## DATA PROVIDED
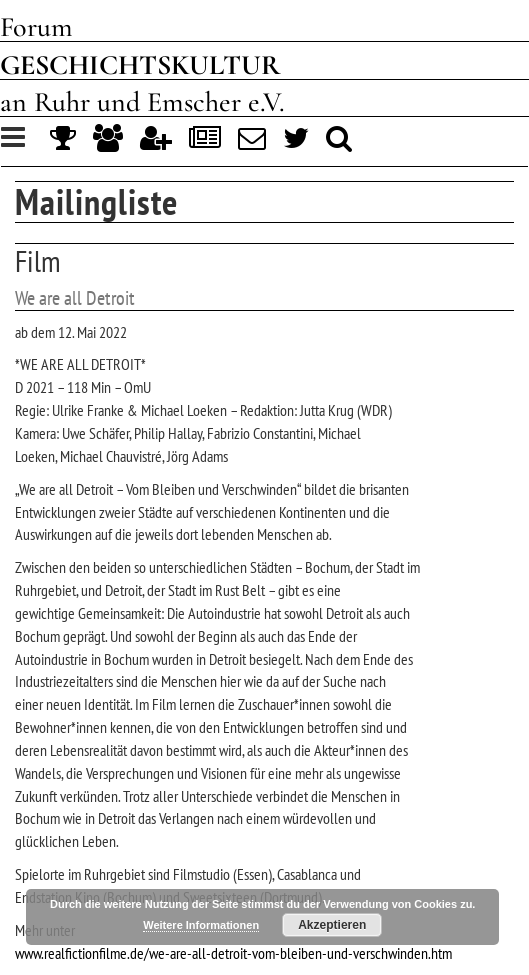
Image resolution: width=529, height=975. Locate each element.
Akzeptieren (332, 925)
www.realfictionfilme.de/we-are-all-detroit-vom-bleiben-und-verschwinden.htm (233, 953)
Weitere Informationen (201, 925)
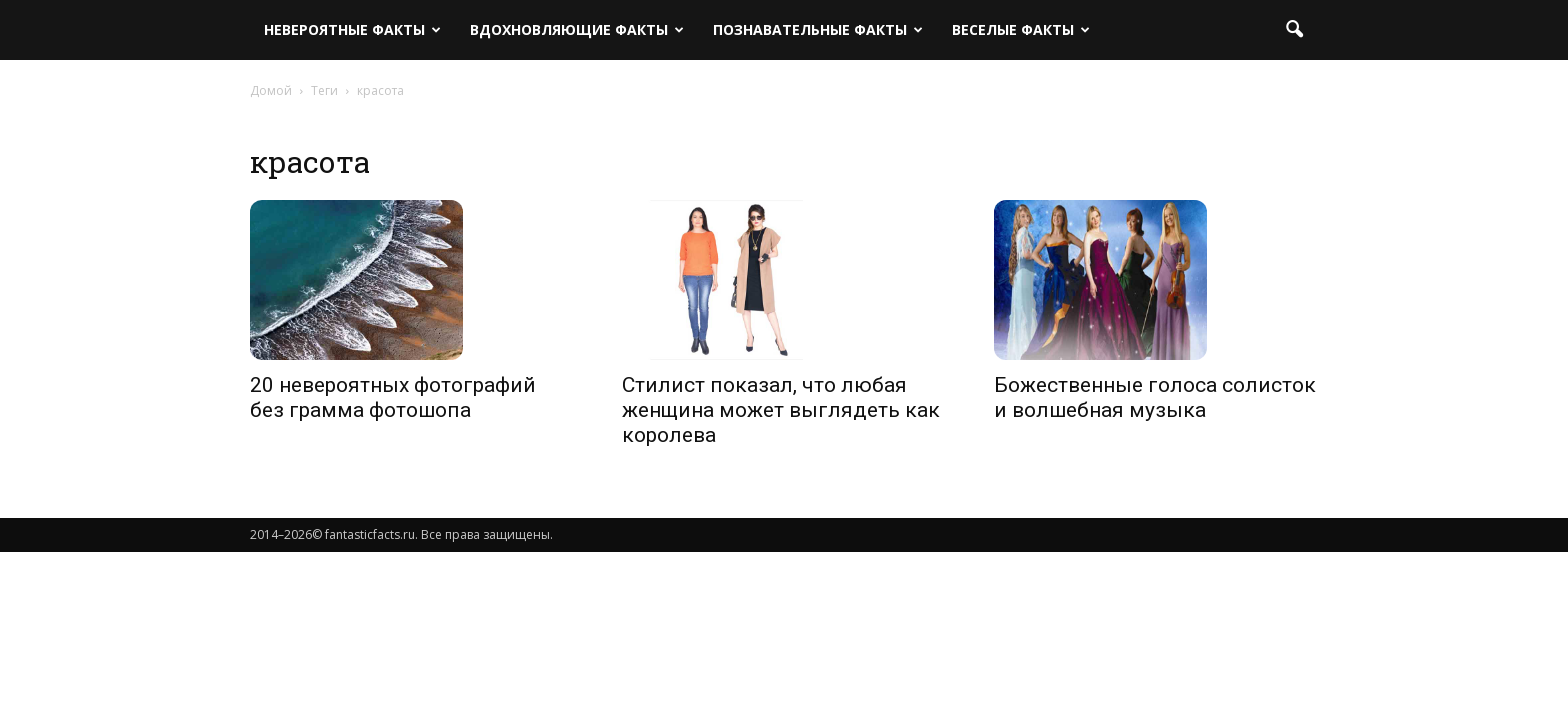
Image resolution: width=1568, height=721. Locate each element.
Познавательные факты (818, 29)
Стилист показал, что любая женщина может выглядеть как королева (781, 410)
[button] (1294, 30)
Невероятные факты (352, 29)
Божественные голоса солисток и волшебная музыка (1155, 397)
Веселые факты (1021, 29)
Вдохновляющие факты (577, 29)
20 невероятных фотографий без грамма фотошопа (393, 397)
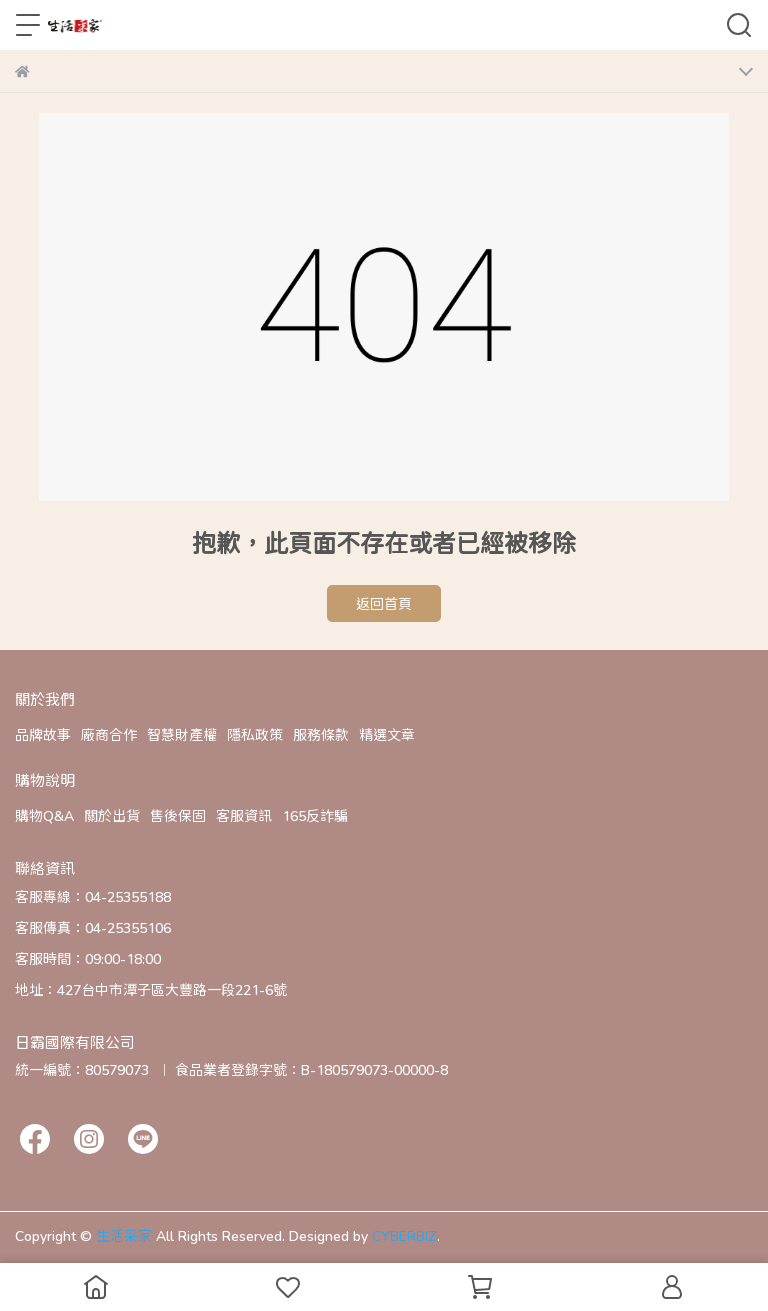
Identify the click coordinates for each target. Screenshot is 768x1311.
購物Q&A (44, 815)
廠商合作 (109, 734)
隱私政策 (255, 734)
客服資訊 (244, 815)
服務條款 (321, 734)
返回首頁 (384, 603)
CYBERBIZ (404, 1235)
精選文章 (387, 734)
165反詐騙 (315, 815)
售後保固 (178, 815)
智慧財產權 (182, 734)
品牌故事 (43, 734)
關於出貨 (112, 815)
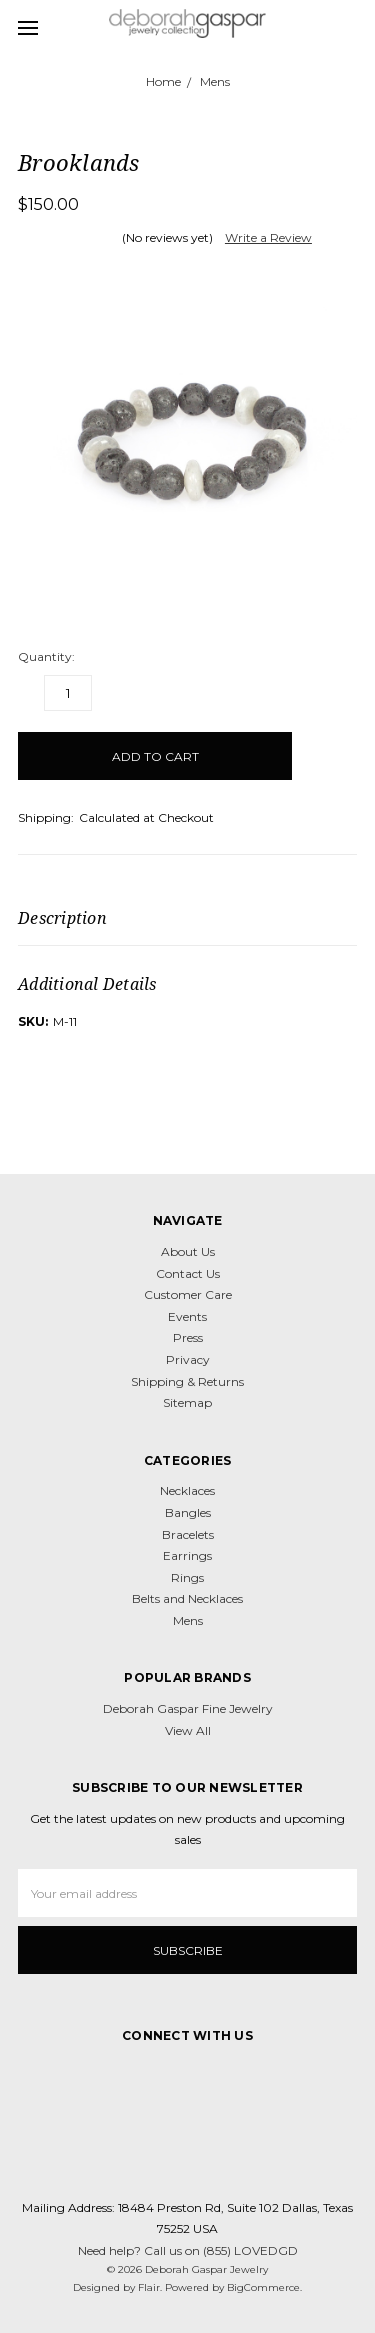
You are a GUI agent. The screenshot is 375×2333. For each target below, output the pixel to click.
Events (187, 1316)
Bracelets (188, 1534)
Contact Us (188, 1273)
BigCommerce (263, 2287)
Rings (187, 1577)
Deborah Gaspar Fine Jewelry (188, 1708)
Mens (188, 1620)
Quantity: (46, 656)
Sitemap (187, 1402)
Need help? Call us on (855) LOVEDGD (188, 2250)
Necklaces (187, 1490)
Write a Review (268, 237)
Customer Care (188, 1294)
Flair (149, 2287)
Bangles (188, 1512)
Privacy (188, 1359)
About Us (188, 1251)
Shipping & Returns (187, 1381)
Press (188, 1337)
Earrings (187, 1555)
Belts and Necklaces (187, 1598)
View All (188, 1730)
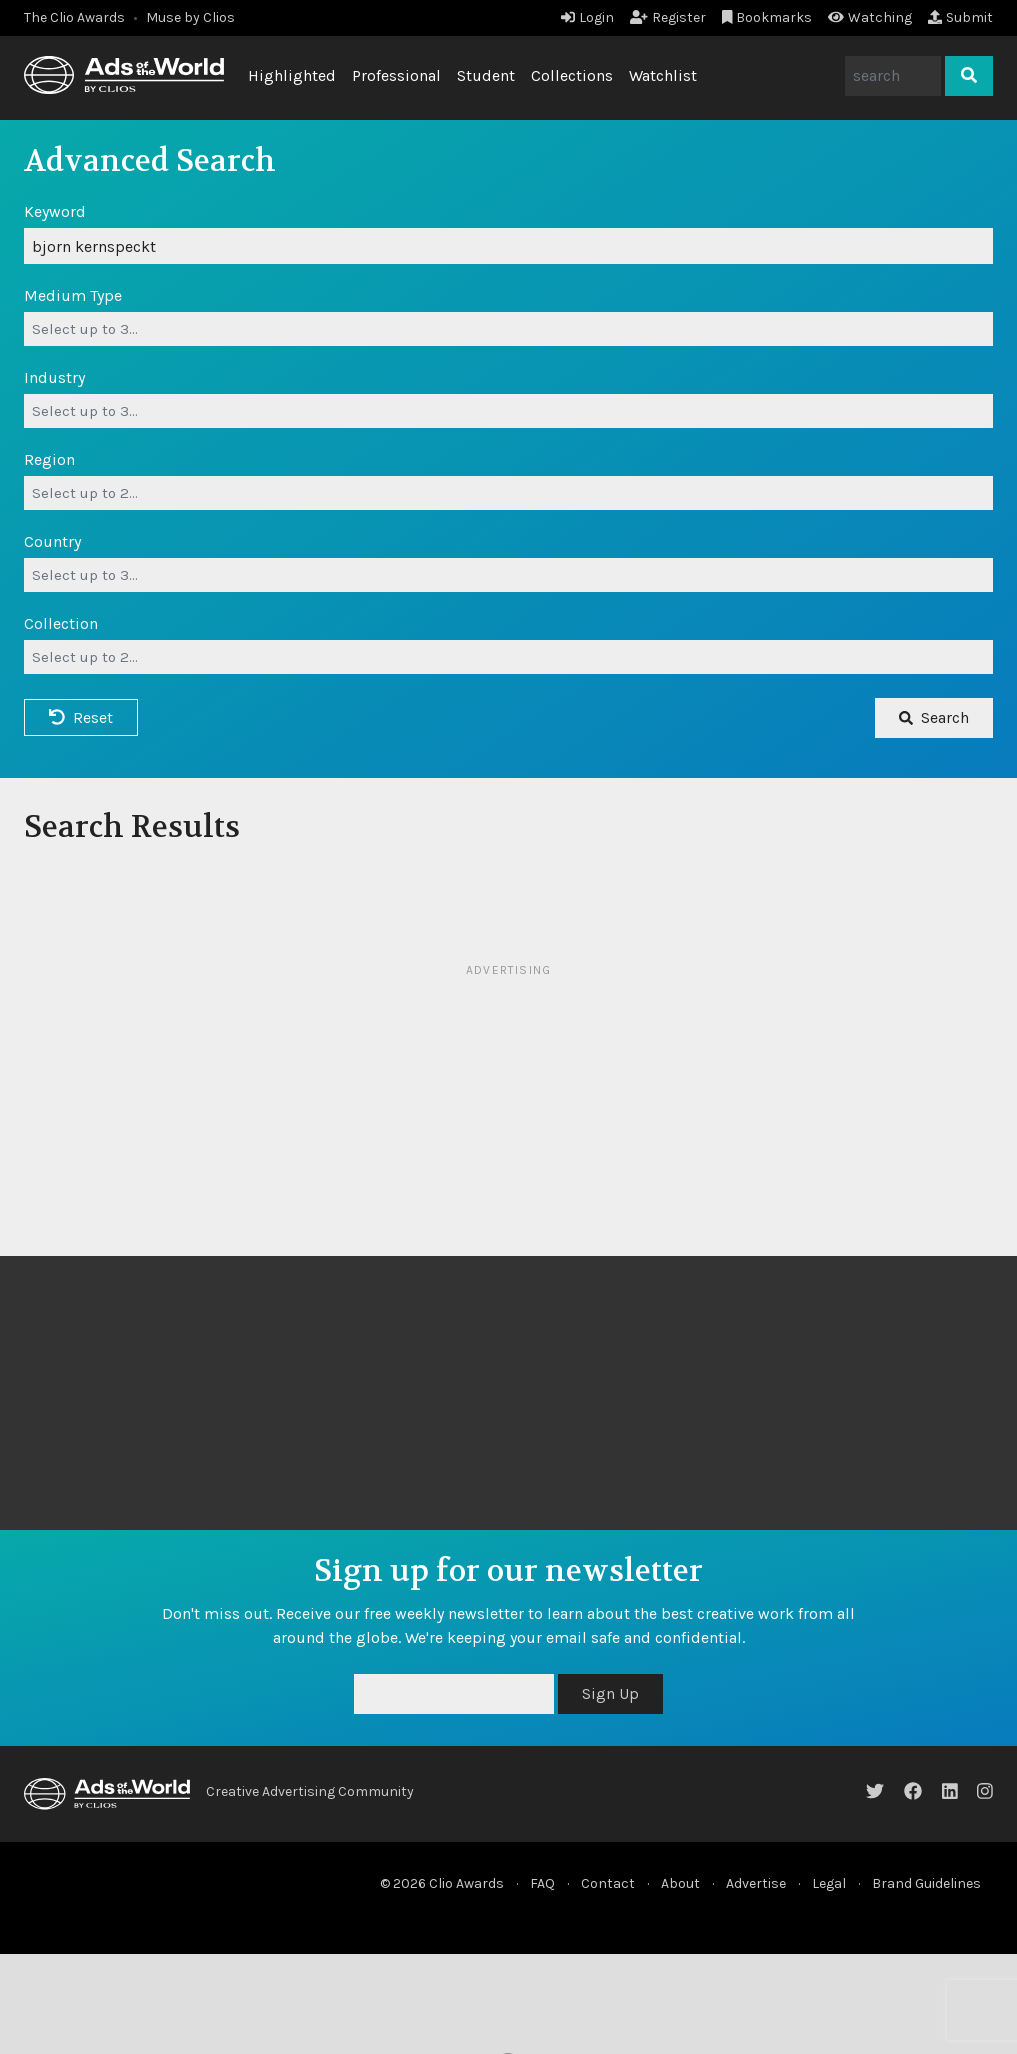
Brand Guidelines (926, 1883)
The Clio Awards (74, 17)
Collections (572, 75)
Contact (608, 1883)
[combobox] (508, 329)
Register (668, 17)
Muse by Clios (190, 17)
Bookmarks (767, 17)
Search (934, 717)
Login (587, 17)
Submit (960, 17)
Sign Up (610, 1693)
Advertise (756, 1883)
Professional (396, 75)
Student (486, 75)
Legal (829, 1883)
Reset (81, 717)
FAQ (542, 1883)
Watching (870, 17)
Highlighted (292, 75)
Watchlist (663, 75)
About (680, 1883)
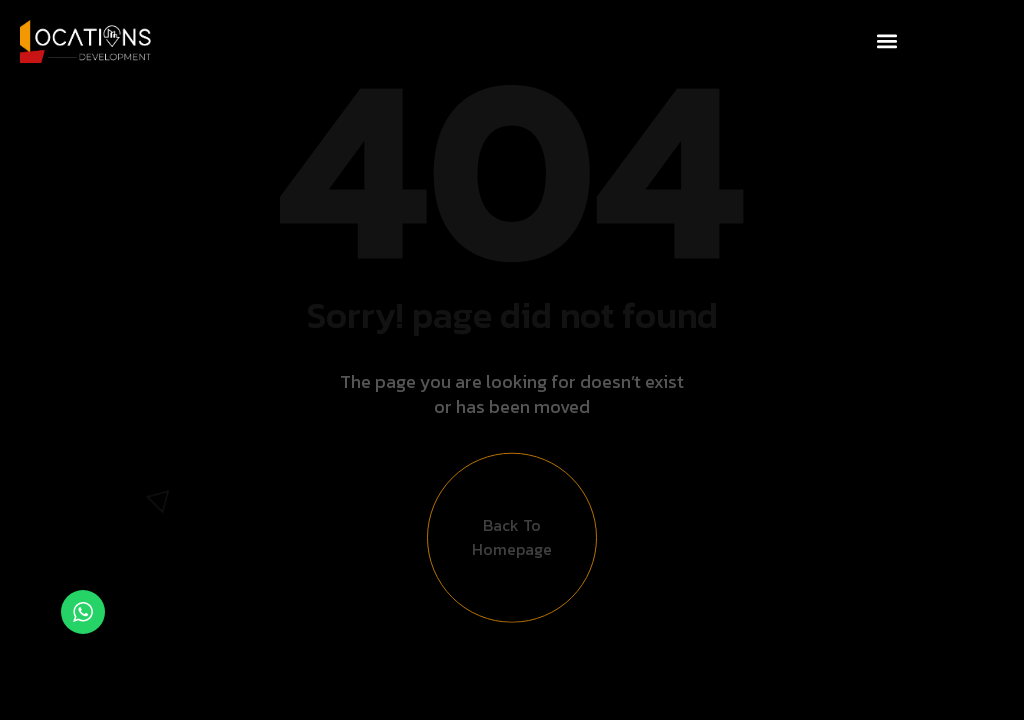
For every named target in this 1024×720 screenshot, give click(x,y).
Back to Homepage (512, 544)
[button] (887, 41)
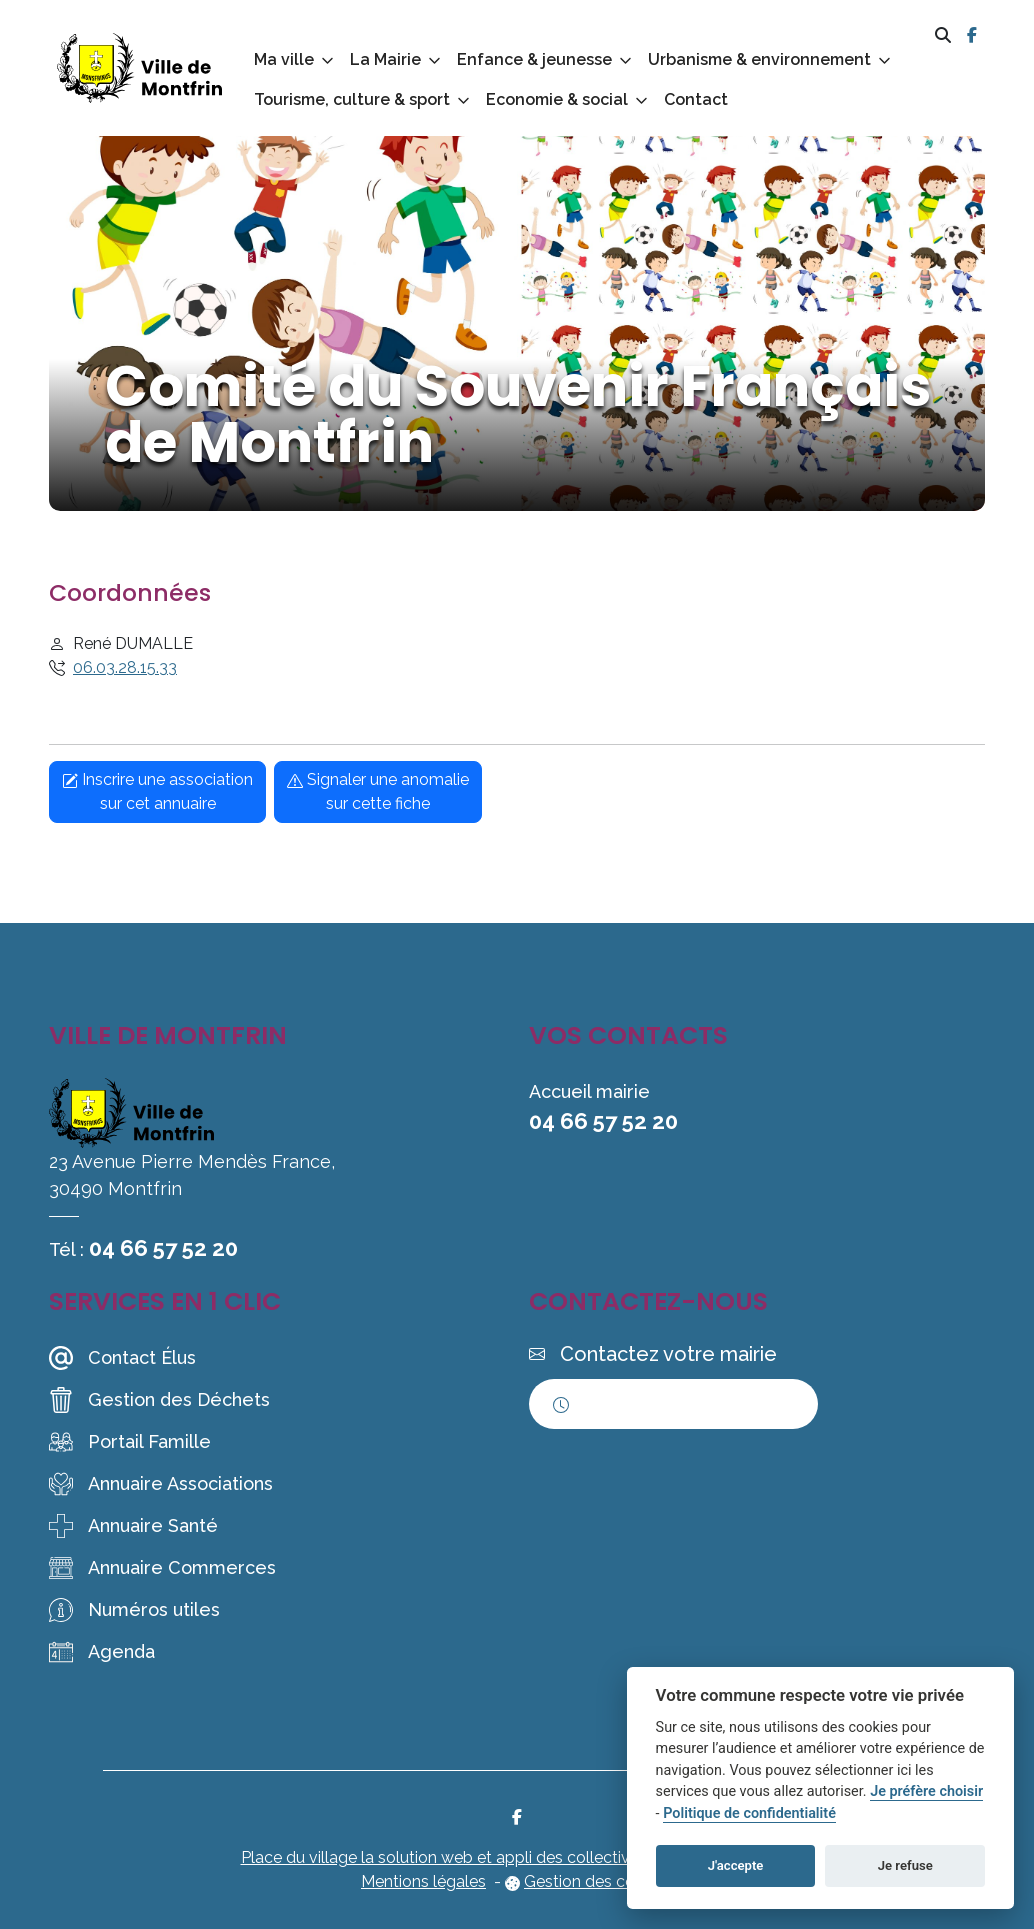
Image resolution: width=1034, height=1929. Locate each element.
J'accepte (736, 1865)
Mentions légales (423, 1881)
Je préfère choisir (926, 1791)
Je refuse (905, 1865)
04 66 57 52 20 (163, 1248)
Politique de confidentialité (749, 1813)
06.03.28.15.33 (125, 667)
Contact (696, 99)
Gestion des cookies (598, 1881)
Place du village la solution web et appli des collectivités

## SET EXERCISE
Please convert the part of the material above that runs from its start through the line containing "Reset (81, 717)", both ends included, into a JSON list of strings with one string per line. Leave out blank lines and the pictures.

## IN RESPONSE
[
  "Image resolution: width=529, height=975. Locate each element.",
  "Akzeptieren (332, 925)",
  "www.realfictionfilme.de/we-are-all-detroit-vom-bleiben-und-verschwinden.htm (233, 953)",
  "Weitere Informationen (201, 925)",
  "Image resolution: width=1568, height=721. Locate each element.",
  "Познавательные факты (818, 29)",
  "Стилист показал, что любая женщина может выглядеть как королева (781, 410)",
  "[button] (1294, 30)",
  "Невероятные факты (352, 29)",
  "Божественные голоса солисток и волшебная музыка (1155, 397)",
  "Веселые факты (1021, 29)",
  "Вдохновляющие факты (577, 29)",
  "20 невероятных фотографий без грамма фотошопа (393, 397)",
  "Identify the click coordinates for each target. Screenshot is 768x1311.",
  "購物Q&A (44, 815)",
  "廠商合作 (109, 734)",
  "隱私政策 (255, 734)",
  "客服資訊 (244, 815)",
  "服務條款 (321, 734)",
  "返回首頁 (384, 603)",
  "CYBERBIZ (404, 1235)",
  "精選文章 (387, 734)",
  "165反詐騙 (315, 815)",
  "售後保固 (178, 815)",
  "智慧財產權 (182, 734)",
  "品牌故事 (43, 734)",
  "關於出貨 (112, 815)",
  "You are a GUI agent. The screenshot is 375×2333. For each target below, output the pixel to click.",
  "Events (187, 1316)",
  "Bracelets (188, 1534)",
  "Contact Us (188, 1273)",
  "BigCommerce (263, 2287)",
  "Rings (187, 1577)",
  "Deborah Gaspar Fine Jewelry (188, 1708)",
  "Mens (188, 1620)",
  "Quantity: (46, 656)",
  "Sitemap (187, 1402)",
  "Need help? Call us on (855) LOVEDGD (188, 2250)",
  "Necklaces (187, 1490)",
  "Write a Review (268, 237)",
  "Customer Care (188, 1294)",
  "Flair (149, 2287)",
  "Bangles (188, 1512)",
  "Privacy (188, 1359)",
  "About Us (188, 1251)",
  "Shipping & Returns (187, 1381)",
  "Press (188, 1337)",
  "Earrings (187, 1555)",
  "Belts and Necklaces (187, 1598)",
  "View All (188, 1730)",
  "Brand Guidelines (926, 1883)",
  "The Clio Awards (74, 17)",
  "Collections (572, 75)",
  "Contact (608, 1883)",
  "[combobox] (508, 329)",
  "Register (668, 17)",
  "Muse by Clios (190, 17)",
  "Bookmarks (767, 17)",
  "Search (934, 717)",
  "Login (587, 17)",
  "Submit (960, 17)",
  "Sign Up (610, 1693)",
  "Advertise (756, 1883)",
  "Professional (396, 75)",
  "Student (486, 75)",
  "Legal (829, 1883)",
  "Reset (81, 717)"
]